#### INSTRUCTIONS FOR THE TASK:
Once you have read the records, write them out again exactly.

#### RECORDS FOR THIS EXERCISE:
* * * * *

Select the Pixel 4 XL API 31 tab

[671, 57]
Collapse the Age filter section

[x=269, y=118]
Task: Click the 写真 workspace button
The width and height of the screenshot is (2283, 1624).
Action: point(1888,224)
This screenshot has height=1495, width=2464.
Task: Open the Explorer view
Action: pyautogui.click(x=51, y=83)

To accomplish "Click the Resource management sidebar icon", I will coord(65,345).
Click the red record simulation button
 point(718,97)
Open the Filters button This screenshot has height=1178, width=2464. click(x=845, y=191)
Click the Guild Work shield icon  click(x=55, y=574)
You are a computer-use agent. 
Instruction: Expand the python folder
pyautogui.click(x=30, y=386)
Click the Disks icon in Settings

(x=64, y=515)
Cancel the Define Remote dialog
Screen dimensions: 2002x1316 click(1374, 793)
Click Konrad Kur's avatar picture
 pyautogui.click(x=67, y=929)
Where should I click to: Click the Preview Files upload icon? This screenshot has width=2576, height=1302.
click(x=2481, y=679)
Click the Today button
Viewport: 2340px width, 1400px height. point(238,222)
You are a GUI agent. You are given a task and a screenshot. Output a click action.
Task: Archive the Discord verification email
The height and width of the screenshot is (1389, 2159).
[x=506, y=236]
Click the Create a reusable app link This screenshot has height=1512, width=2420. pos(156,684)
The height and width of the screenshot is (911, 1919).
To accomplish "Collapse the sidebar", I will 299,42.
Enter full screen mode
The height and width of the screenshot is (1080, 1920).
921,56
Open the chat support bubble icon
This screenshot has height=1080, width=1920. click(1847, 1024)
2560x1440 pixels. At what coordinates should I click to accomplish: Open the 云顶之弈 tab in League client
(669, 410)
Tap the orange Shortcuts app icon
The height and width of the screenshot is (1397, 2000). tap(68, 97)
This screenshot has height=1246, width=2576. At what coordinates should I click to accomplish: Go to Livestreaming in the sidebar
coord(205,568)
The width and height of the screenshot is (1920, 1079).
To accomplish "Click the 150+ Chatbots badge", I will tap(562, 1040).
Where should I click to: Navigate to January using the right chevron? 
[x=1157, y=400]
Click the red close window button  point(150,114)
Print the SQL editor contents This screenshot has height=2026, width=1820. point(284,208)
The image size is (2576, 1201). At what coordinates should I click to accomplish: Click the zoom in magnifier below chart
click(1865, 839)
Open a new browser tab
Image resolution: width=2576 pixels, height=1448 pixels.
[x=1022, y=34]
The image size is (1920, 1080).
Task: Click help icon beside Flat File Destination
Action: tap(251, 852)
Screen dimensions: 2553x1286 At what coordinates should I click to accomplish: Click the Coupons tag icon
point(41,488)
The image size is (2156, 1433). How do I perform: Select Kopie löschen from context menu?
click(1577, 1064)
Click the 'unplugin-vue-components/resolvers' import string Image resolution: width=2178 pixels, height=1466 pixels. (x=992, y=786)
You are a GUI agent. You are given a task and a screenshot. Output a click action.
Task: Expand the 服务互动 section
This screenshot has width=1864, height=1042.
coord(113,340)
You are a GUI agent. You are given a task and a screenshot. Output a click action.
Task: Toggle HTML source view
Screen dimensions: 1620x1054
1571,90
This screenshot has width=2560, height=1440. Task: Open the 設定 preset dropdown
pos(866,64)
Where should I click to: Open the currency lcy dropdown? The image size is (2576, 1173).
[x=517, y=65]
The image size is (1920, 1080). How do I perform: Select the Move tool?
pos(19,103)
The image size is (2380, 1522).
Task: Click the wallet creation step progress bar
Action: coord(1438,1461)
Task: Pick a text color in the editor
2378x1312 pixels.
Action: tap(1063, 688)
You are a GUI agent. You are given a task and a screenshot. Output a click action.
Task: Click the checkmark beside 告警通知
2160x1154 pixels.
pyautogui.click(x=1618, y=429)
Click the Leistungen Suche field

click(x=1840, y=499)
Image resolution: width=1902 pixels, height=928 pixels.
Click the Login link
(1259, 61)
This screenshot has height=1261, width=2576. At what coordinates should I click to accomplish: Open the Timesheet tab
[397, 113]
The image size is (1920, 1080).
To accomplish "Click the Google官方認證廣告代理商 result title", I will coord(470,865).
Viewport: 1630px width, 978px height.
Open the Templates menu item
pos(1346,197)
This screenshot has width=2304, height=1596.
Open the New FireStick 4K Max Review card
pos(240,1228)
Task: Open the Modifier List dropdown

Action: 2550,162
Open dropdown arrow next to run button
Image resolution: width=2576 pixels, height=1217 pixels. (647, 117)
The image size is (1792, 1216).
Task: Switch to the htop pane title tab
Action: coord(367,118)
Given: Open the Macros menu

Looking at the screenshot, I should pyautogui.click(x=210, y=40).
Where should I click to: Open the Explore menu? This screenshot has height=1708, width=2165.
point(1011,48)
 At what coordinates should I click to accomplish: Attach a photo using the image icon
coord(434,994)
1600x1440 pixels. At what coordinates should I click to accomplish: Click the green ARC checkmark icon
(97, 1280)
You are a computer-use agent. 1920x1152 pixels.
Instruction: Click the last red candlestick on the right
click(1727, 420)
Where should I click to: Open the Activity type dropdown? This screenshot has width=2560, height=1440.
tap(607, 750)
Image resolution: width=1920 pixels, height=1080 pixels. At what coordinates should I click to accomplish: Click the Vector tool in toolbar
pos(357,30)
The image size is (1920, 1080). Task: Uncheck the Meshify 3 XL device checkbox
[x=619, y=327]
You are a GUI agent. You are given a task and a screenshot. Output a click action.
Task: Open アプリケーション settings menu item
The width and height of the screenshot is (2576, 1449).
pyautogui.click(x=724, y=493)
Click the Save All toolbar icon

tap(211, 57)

* * * * *

#### TASK OUTPUT:
Select the Pixel 4 XL API 31 tab

[671, 57]
Collapse the Age filter section

[x=269, y=118]
Task: Click the 写真 workspace button
The width and height of the screenshot is (2283, 1624).
Action: point(1888,224)
This screenshot has height=1495, width=2464.
Task: Open the Explorer view
Action: pyautogui.click(x=51, y=83)

To accomplish "Click the Resource management sidebar icon", I will coord(65,345).
Click the red record simulation button
 point(718,97)
Open the Filters button This screenshot has height=1178, width=2464. click(x=845, y=191)
Click the Guild Work shield icon  click(x=55, y=574)
You are a computer-use agent. 
Instruction: Expand the python folder
pyautogui.click(x=30, y=386)
Click the Disks icon in Settings

(x=64, y=515)
Cancel the Define Remote dialog
Screen dimensions: 2002x1316 click(1374, 793)
Click Konrad Kur's avatar picture
 pyautogui.click(x=67, y=929)
Where should I click to: Click the Preview Files upload icon? This screenshot has width=2576, height=1302.
click(x=2481, y=679)
Click the Today button
Viewport: 2340px width, 1400px height. point(238,222)
You are a GUI agent. You are given a task and a screenshot. Output a click action.
Task: Archive the Discord verification email
The height and width of the screenshot is (1389, 2159).
[x=506, y=236]
Click the Create a reusable app link This screenshot has height=1512, width=2420. pos(156,684)
The height and width of the screenshot is (911, 1919).
To accomplish "Collapse the sidebar", I will 299,42.
Enter full screen mode
The height and width of the screenshot is (1080, 1920).
921,56
Open the chat support bubble icon
This screenshot has height=1080, width=1920. click(1847, 1024)
2560x1440 pixels. At what coordinates should I click to accomplish: Open the 云顶之弈 tab in League client
(669, 410)
Tap the orange Shortcuts app icon
The height and width of the screenshot is (1397, 2000). tap(68, 97)
This screenshot has height=1246, width=2576. At what coordinates should I click to accomplish: Go to Livestreaming in the sidebar
coord(205,568)
The width and height of the screenshot is (1920, 1079).
To accomplish "Click the 150+ Chatbots badge", I will tap(562, 1040).
Where should I click to: Navigate to January using the right chevron? 
[x=1157, y=400]
Click the red close window button  point(150,114)
Print the SQL editor contents This screenshot has height=2026, width=1820. point(284,208)
The image size is (2576, 1201). At what coordinates should I click to accomplish: Click the zoom in magnifier below chart
click(1865, 839)
Open a new browser tab
Image resolution: width=2576 pixels, height=1448 pixels.
[x=1022, y=34]
The image size is (1920, 1080).
Task: Click help icon beside Flat File Destination
Action: tap(251, 852)
Screen dimensions: 2553x1286 At what coordinates should I click to accomplish: Click the Coupons tag icon
point(41,488)
The image size is (2156, 1433). How do I perform: Select Kopie löschen from context menu?
click(1577, 1064)
Click the 'unplugin-vue-components/resolvers' import string Image resolution: width=2178 pixels, height=1466 pixels. (x=992, y=786)
You are a GUI agent. You are given a task and a screenshot. Output a click action.
Task: Expand the 服务互动 section
This screenshot has width=1864, height=1042.
coord(113,340)
You are a GUI agent. You are given a task and a screenshot. Output a click action.
Task: Toggle HTML source view
Screen dimensions: 1620x1054
1571,90
This screenshot has width=2560, height=1440. Task: Open the 設定 preset dropdown
pos(866,64)
Where should I click to: Open the currency lcy dropdown? The image size is (2576, 1173).
[x=517, y=65]
The image size is (1920, 1080). How do I perform: Select the Move tool?
pos(19,103)
The image size is (2380, 1522).
Task: Click the wallet creation step progress bar
Action: coord(1438,1461)
Task: Pick a text color in the editor
2378x1312 pixels.
Action: tap(1063, 688)
You are a GUI agent. You are given a task and a screenshot. Output a click action.
Task: Click the checkmark beside 告警通知
2160x1154 pixels.
pyautogui.click(x=1618, y=429)
Click the Leistungen Suche field

click(x=1840, y=499)
Image resolution: width=1902 pixels, height=928 pixels.
Click the Login link
(1259, 61)
This screenshot has height=1261, width=2576. At what coordinates should I click to accomplish: Open the Timesheet tab
[397, 113]
The image size is (1920, 1080).
To accomplish "Click the Google官方認證廣告代理商 result title", I will coord(470,865).
Viewport: 1630px width, 978px height.
Open the Templates menu item
pos(1346,197)
This screenshot has width=2304, height=1596.
Open the New FireStick 4K Max Review card
pos(240,1228)
Task: Open the Modifier List dropdown

Action: 2550,162
Open dropdown arrow next to run button
Image resolution: width=2576 pixels, height=1217 pixels. (647, 117)
The image size is (1792, 1216).
Task: Switch to the htop pane title tab
Action: coord(367,118)
Given: Open the Macros menu

Looking at the screenshot, I should pyautogui.click(x=210, y=40).
Where should I click to: Open the Explore menu? This screenshot has height=1708, width=2165.
point(1011,48)
 At what coordinates should I click to accomplish: Attach a photo using the image icon
coord(434,994)
1600x1440 pixels. At what coordinates should I click to accomplish: Click the green ARC checkmark icon
(97, 1280)
You are a computer-use agent. 1920x1152 pixels.
Instruction: Click the last red candlestick on the right
click(1727, 420)
Where should I click to: Open the Activity type dropdown? This screenshot has width=2560, height=1440.
tap(607, 750)
Image resolution: width=1920 pixels, height=1080 pixels. At what coordinates should I click to accomplish: Click the Vector tool in toolbar
pos(357,30)
The image size is (1920, 1080). Task: Uncheck the Meshify 3 XL device checkbox
[x=619, y=327]
You are a GUI agent. You are given a task and a screenshot. Output a click action.
Task: Open アプリケーション settings menu item
The width and height of the screenshot is (2576, 1449).
pyautogui.click(x=724, y=493)
Click the Save All toolbar icon

tap(211, 57)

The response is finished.